Record list:
* * * * * * *

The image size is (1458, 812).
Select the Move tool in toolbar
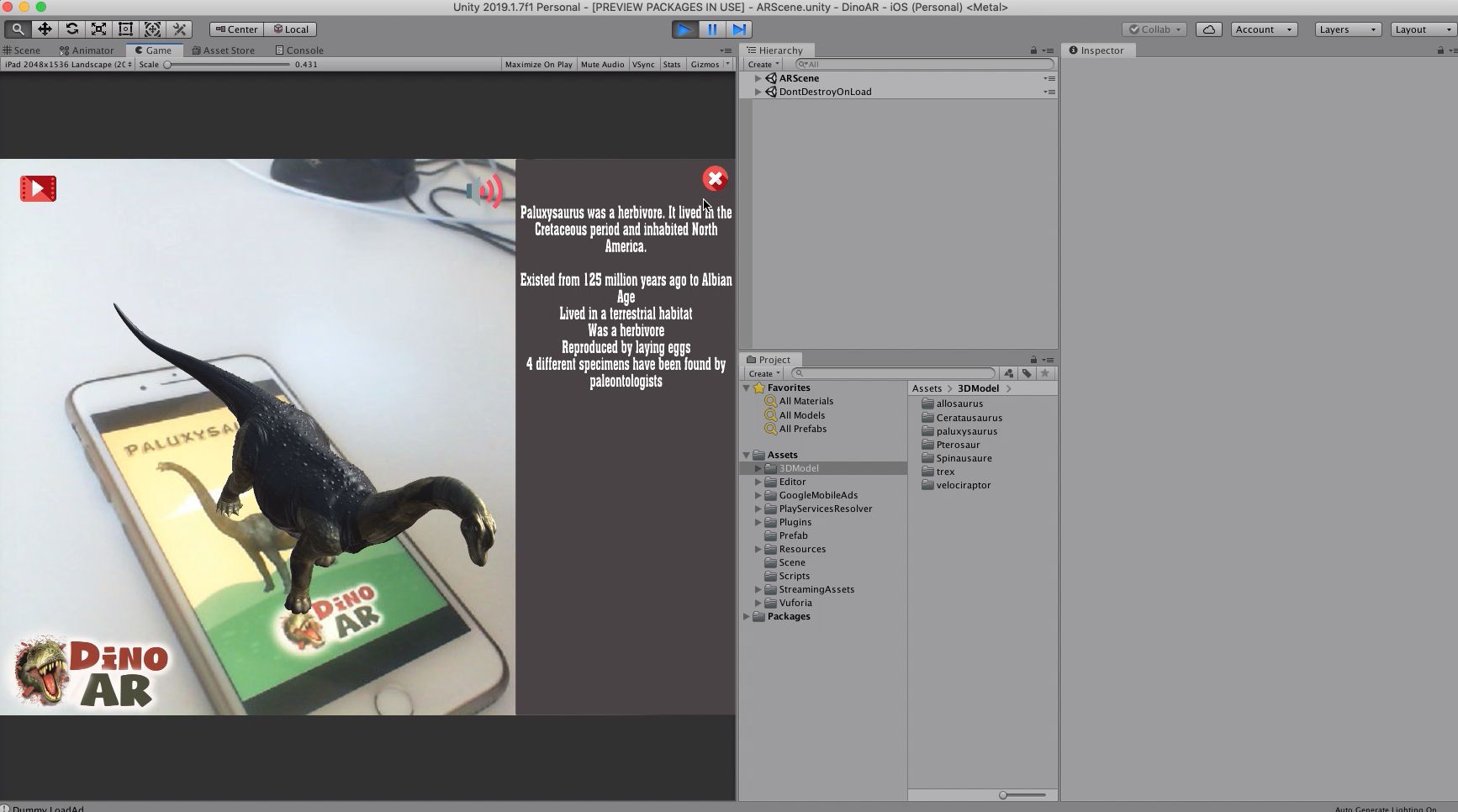[x=45, y=29]
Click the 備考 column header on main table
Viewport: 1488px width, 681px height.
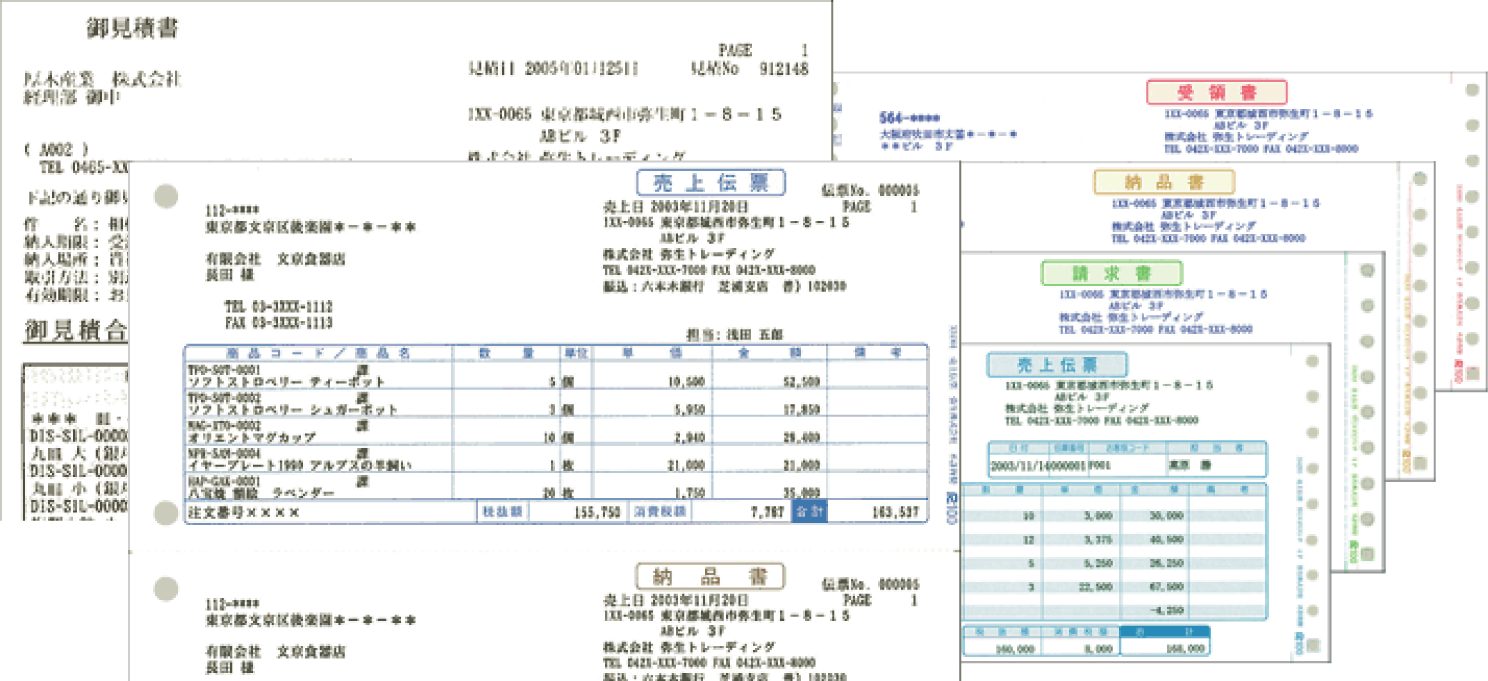tap(878, 353)
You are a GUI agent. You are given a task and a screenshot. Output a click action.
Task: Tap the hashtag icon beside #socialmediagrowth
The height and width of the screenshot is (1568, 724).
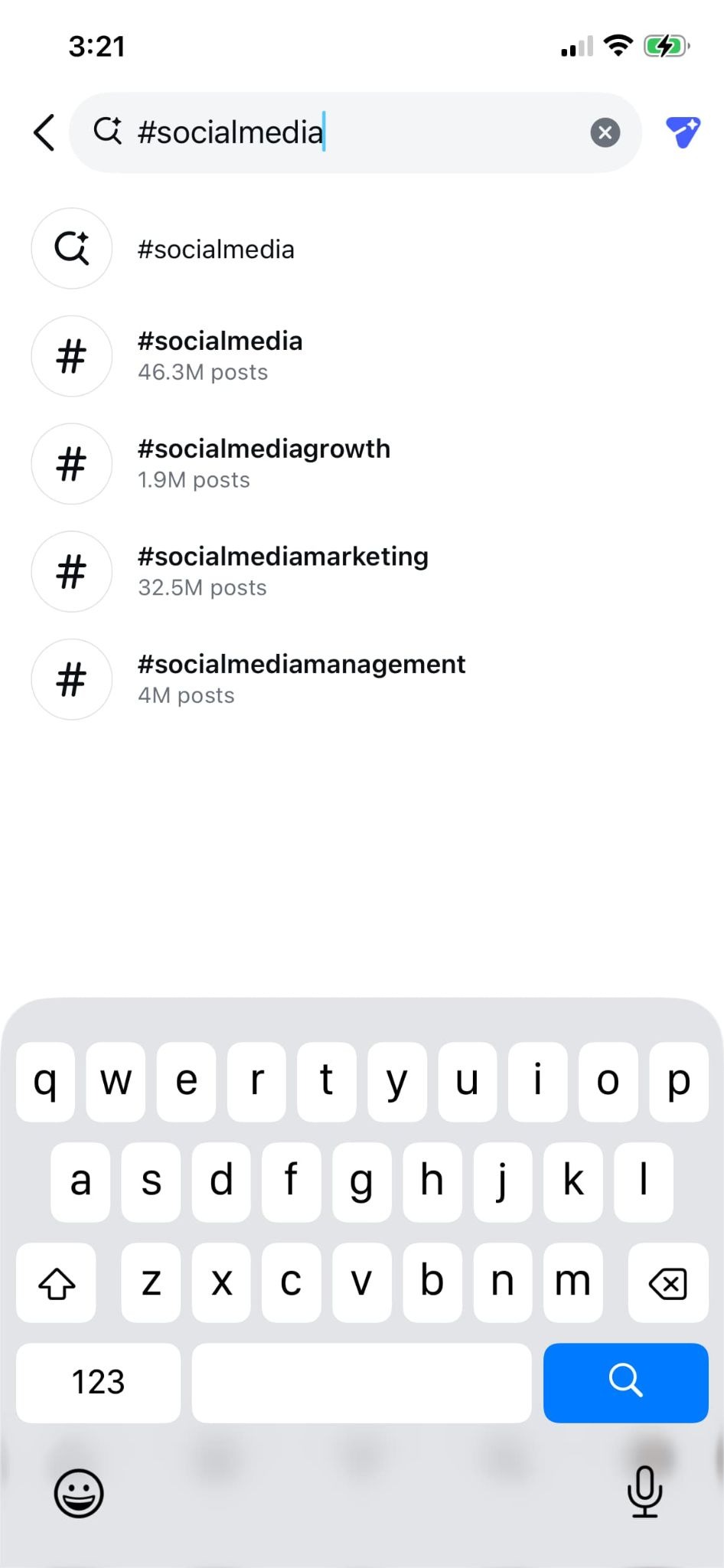click(x=71, y=464)
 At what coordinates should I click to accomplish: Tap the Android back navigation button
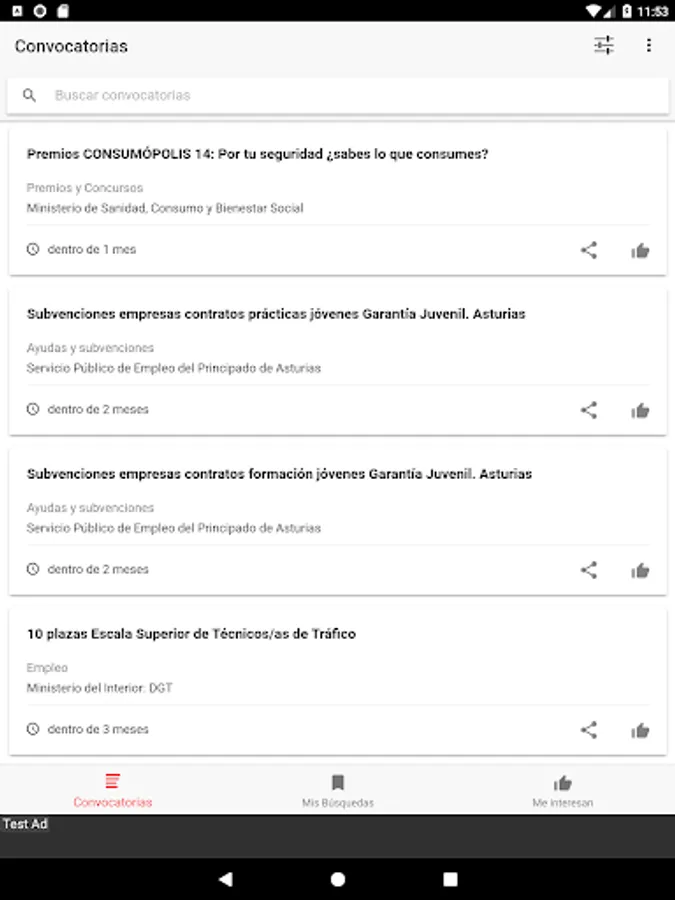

* * * * * * *

Copy the material above word for word, leaving out the pictures.

The image size is (1458, 812).
Select the Move tool in toolbar
[x=45, y=29]
Click the 備考 column header on main table
Viewport: 1488px width, 681px height.
tap(878, 353)
You are a GUI agent. You are given a task and a screenshot. Output a click action.
Task: Tap the hashtag icon beside #socialmediagrowth
The height and width of the screenshot is (1568, 724).
click(x=71, y=464)
 At what coordinates should I click to accomplish: Tap the Android back navigation button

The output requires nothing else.